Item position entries
/---

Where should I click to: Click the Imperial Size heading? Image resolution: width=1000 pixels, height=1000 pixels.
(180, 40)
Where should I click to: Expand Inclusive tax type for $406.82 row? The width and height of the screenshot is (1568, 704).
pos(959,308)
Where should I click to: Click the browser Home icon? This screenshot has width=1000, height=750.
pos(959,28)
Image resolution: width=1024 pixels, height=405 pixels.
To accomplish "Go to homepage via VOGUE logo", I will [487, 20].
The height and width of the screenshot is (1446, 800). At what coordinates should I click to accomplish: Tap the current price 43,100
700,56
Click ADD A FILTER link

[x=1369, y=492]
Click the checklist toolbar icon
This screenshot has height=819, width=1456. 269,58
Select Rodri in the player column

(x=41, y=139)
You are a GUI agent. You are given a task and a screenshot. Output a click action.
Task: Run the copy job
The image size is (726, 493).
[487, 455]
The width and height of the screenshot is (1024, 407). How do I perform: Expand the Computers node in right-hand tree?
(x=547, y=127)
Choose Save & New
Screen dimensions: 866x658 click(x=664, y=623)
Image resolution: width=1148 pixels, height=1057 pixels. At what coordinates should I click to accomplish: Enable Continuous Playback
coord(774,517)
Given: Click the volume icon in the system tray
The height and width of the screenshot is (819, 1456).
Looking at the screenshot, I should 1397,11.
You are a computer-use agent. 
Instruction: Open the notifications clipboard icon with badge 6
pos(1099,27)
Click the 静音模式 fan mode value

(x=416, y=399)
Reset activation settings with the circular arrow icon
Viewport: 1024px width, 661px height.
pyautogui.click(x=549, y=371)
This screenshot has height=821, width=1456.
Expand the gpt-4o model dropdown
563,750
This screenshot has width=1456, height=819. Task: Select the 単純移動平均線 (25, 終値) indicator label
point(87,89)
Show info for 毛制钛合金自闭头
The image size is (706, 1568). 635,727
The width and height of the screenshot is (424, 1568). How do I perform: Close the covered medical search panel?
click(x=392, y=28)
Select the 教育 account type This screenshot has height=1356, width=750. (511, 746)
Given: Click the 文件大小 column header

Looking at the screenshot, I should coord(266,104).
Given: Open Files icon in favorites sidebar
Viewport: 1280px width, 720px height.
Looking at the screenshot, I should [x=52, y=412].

\---

What to produce
Count the lines above that contain the word "This" and reply with only the number.

The response
5